* To-do item
Reproduce word for word the items from the line containing "Describe the element at coordinates (133, 482)" through the last line of the items, both ends included. Leave the pictures out of your copy.

* Screenshot grounding data

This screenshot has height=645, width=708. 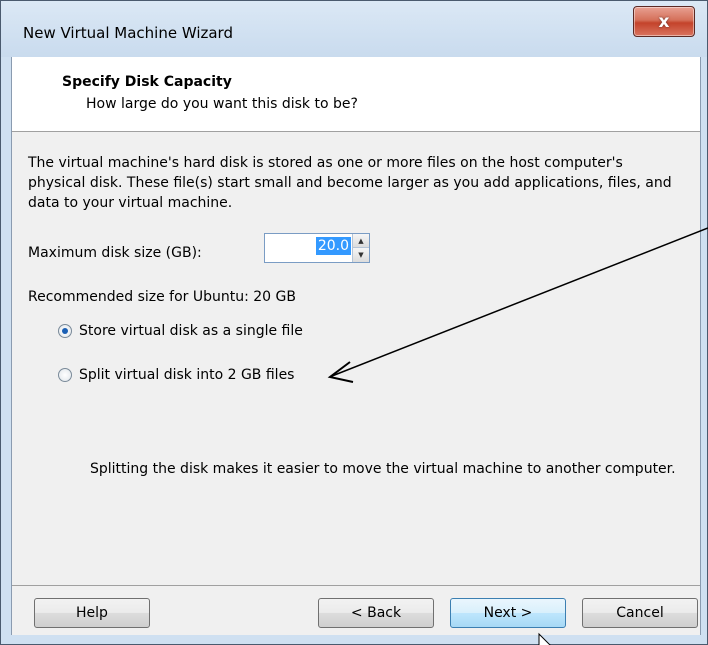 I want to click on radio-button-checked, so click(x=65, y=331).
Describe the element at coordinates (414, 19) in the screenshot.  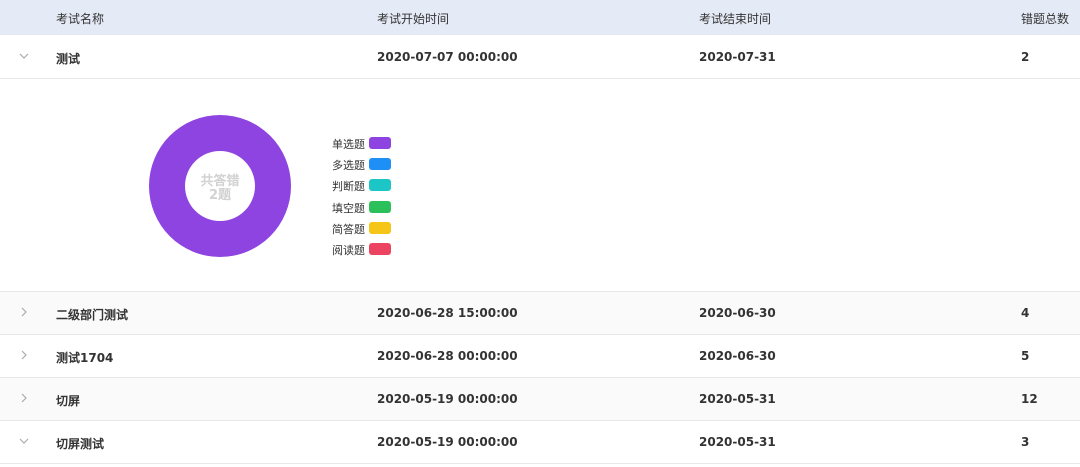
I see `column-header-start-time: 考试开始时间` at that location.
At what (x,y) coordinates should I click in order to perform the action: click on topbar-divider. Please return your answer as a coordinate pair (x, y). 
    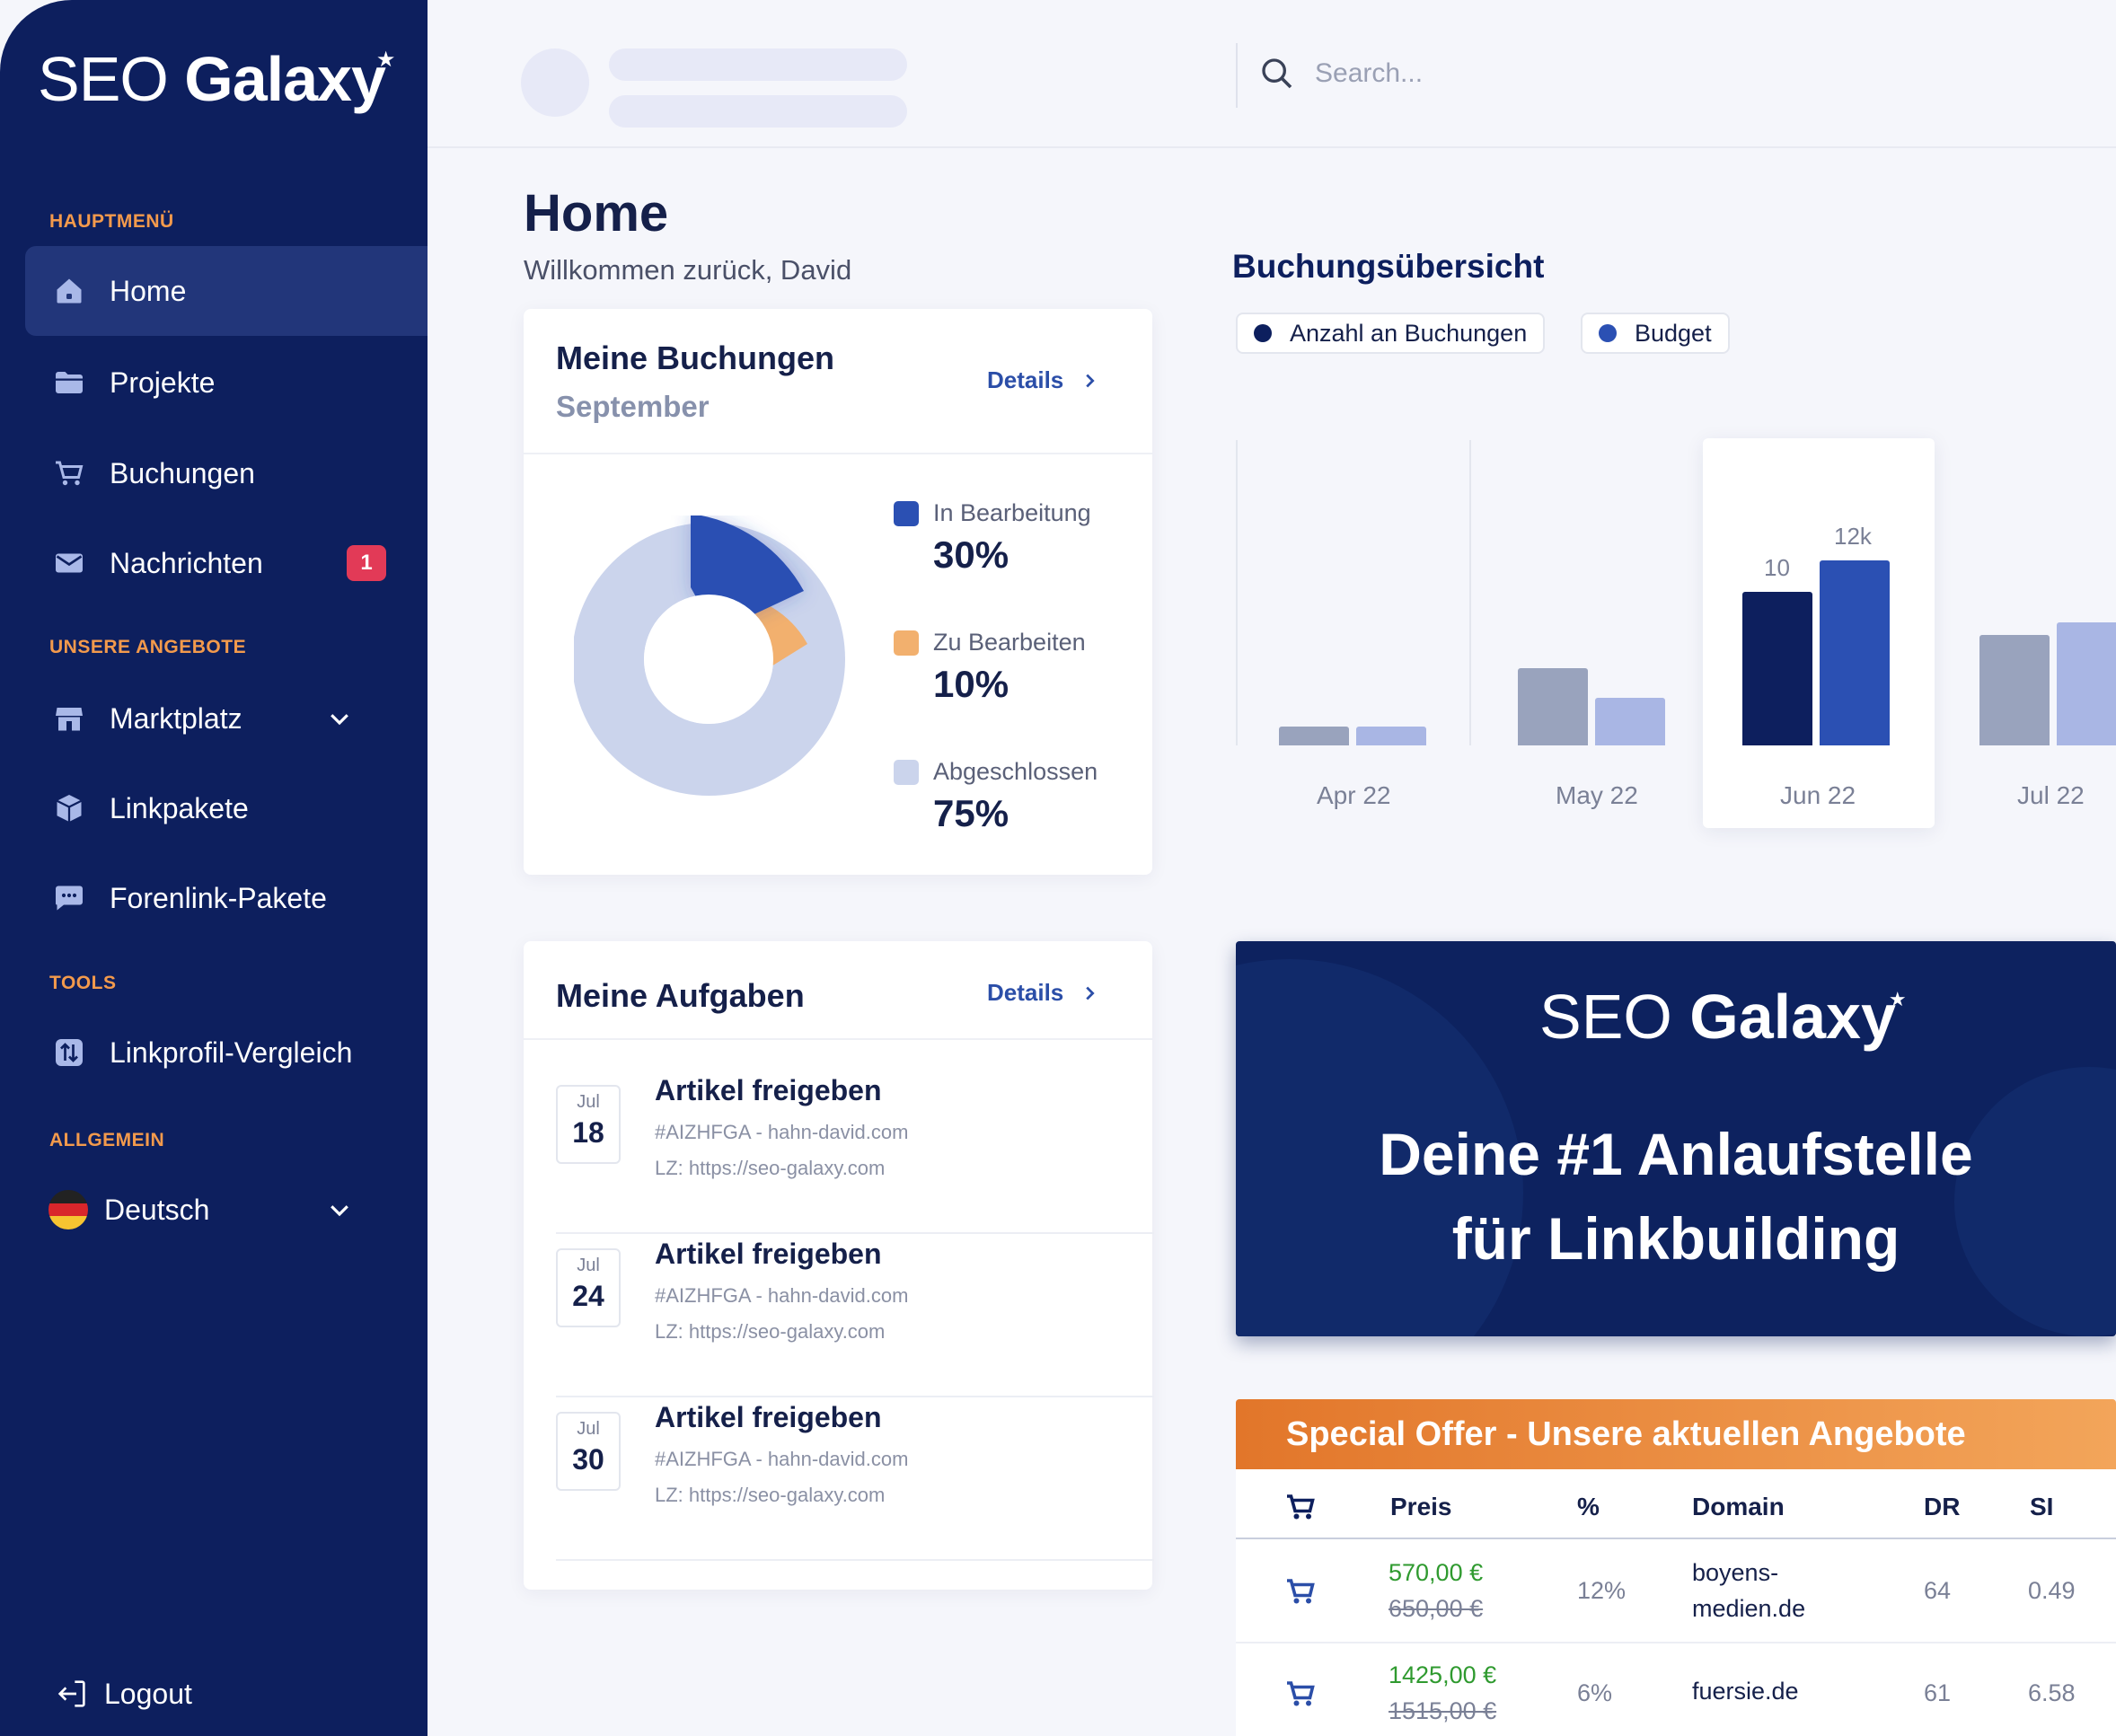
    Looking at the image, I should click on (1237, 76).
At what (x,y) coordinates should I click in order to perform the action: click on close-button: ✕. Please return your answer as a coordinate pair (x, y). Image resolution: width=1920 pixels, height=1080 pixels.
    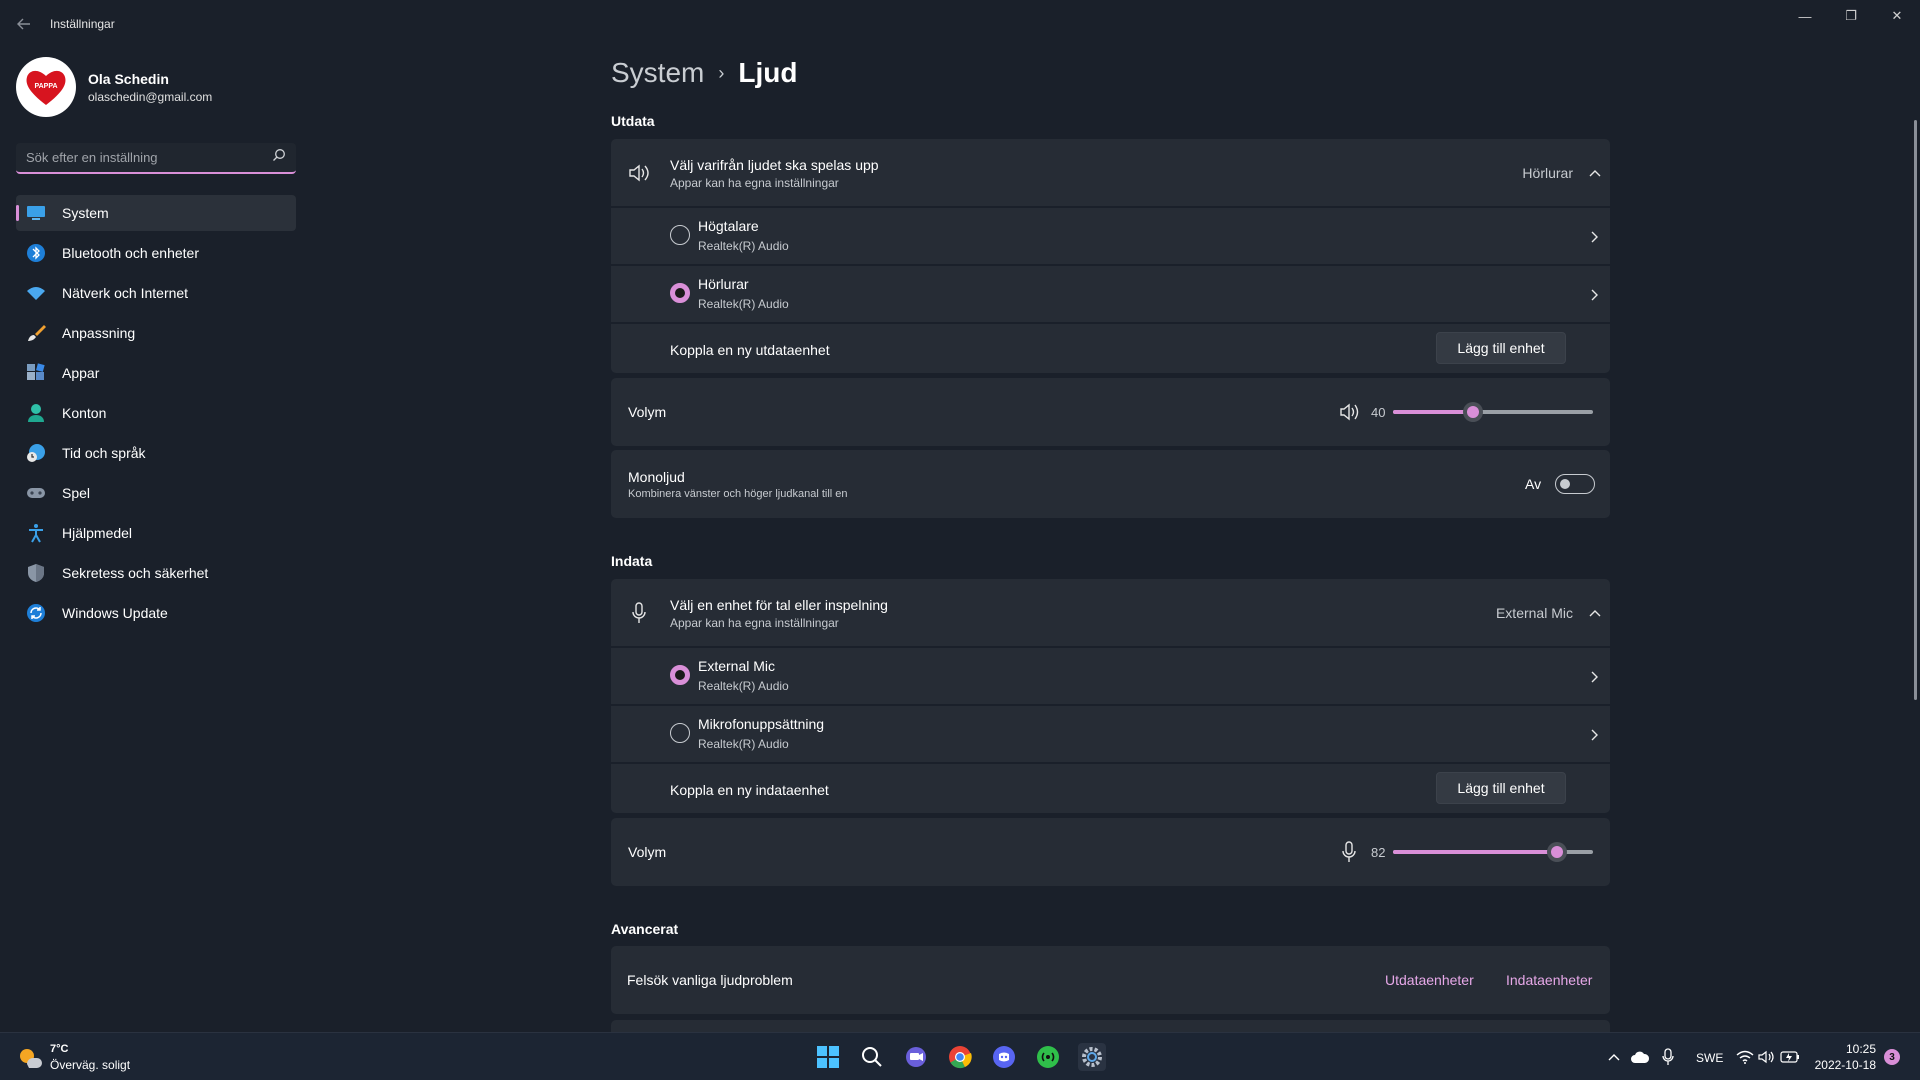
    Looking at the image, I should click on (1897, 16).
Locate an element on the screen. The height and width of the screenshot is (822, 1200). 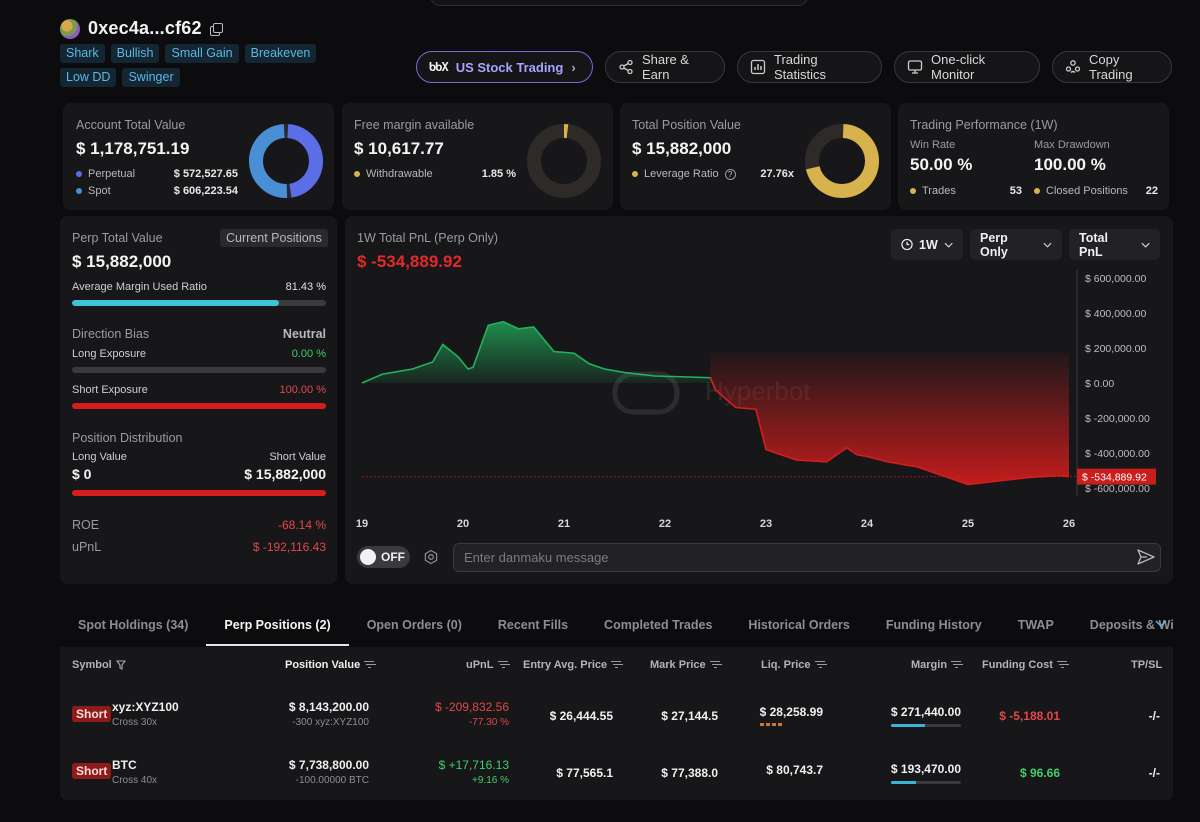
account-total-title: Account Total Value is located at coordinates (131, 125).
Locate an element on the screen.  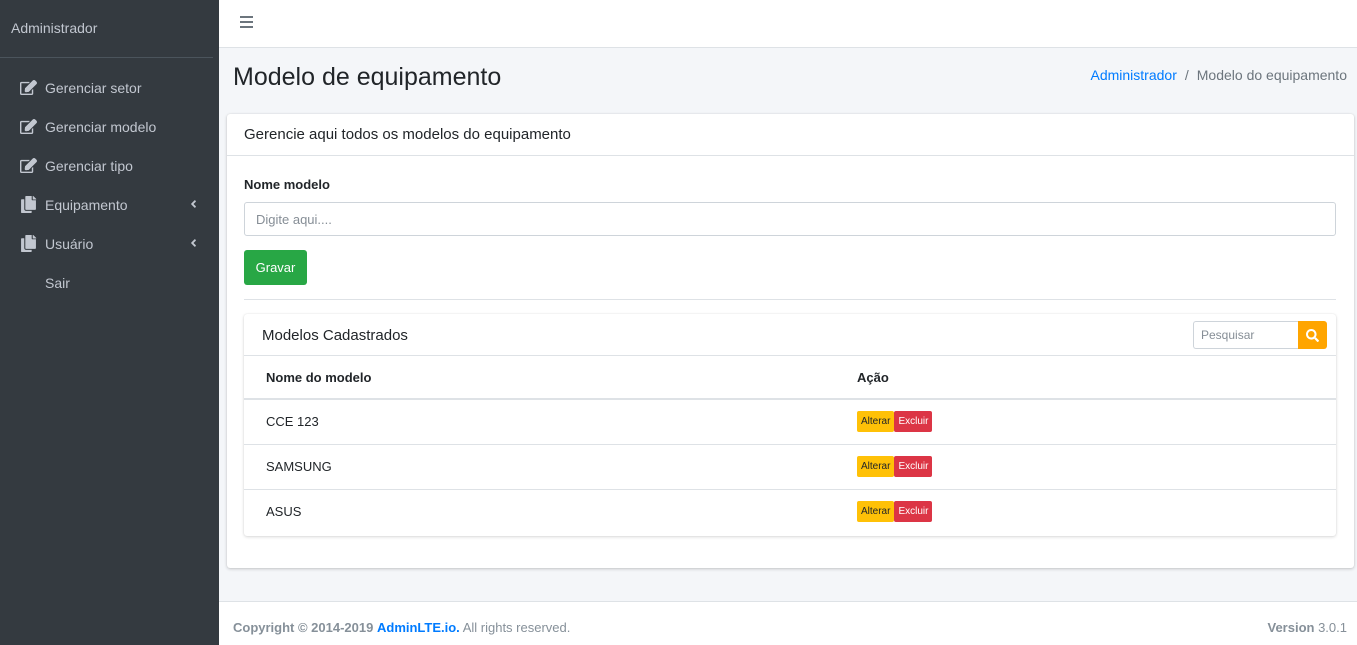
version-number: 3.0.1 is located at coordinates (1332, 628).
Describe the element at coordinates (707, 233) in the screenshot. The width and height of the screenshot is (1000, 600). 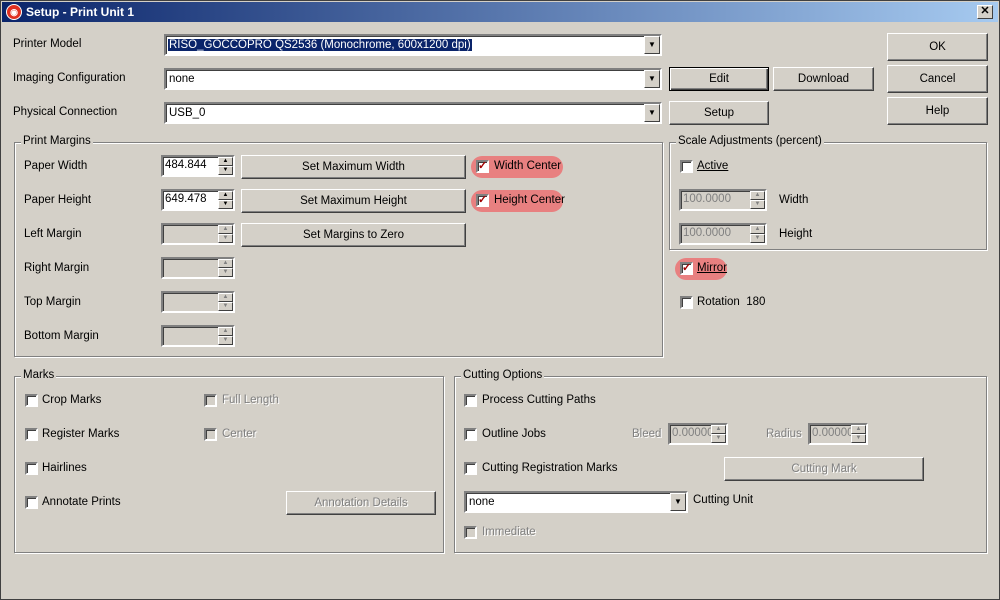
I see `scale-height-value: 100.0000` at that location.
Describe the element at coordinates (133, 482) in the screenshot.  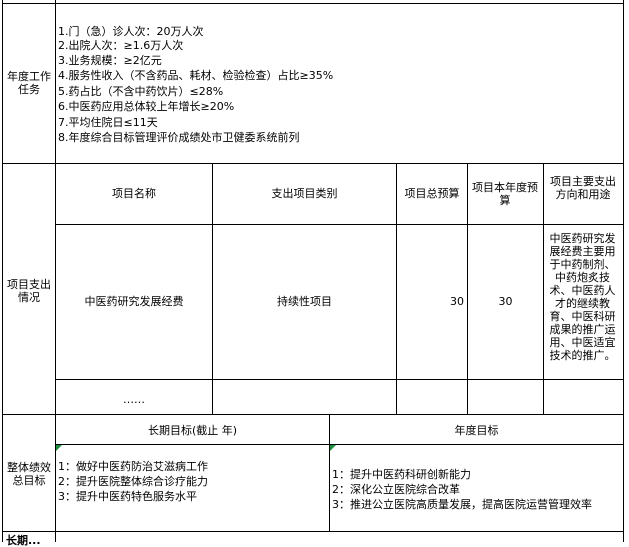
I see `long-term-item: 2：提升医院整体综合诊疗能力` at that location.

* Result of this task
Describe the element at coordinates (133, 482) in the screenshot.  
I see `long-term-item: 2：提升医院整体综合诊疗能力` at that location.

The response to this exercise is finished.